● Data shown
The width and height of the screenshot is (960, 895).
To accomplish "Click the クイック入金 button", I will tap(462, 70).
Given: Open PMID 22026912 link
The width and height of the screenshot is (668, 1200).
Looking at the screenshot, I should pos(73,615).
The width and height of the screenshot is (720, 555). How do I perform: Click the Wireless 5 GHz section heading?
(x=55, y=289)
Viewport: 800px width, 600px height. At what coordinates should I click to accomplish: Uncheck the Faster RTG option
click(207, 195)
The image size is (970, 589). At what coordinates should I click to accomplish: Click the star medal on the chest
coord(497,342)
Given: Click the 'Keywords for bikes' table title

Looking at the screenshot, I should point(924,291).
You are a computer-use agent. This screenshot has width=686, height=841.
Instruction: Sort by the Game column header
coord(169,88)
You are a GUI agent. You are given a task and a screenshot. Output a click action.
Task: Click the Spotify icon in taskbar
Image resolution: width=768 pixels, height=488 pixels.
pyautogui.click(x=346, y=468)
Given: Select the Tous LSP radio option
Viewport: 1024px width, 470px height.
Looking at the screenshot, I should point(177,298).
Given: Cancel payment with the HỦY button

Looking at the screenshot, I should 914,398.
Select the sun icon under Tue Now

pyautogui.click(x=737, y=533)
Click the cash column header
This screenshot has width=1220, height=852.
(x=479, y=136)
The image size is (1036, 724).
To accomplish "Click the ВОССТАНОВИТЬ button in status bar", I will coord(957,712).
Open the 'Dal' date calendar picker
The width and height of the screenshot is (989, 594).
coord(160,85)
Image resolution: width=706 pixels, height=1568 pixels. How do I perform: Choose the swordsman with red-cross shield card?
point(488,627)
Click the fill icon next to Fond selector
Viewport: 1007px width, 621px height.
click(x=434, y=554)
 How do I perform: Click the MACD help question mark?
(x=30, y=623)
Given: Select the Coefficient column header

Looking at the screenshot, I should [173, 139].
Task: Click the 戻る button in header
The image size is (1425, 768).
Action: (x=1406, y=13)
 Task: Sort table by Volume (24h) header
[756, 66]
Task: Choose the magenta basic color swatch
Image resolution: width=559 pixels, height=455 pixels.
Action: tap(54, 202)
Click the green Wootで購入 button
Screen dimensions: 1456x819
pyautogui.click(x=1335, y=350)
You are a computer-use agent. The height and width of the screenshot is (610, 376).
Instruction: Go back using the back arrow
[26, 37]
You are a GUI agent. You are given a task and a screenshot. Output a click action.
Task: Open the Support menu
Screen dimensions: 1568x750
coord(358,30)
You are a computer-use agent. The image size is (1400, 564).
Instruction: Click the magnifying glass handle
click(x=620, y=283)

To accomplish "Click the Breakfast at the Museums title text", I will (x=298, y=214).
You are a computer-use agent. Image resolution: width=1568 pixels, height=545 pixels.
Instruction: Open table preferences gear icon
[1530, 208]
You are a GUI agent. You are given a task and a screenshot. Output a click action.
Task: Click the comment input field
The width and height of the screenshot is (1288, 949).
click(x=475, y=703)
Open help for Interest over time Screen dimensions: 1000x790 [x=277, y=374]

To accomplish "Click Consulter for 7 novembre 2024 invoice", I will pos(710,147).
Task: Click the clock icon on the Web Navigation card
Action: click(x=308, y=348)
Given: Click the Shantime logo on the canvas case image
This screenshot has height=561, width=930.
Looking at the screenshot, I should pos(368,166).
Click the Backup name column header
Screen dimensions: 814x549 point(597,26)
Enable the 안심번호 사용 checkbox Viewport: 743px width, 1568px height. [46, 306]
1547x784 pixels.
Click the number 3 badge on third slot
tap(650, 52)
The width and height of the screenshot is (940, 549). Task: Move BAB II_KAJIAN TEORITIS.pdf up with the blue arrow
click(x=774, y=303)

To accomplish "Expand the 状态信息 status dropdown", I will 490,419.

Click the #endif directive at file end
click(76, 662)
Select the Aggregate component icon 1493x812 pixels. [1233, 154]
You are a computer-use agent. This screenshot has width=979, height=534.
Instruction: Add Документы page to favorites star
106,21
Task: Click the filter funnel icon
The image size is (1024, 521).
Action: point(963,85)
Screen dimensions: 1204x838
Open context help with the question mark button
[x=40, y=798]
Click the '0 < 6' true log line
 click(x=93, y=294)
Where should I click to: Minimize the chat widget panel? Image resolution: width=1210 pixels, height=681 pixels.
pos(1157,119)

● Task directions
Respond with one number, the count of lines of the material that include "computer".

● Output
5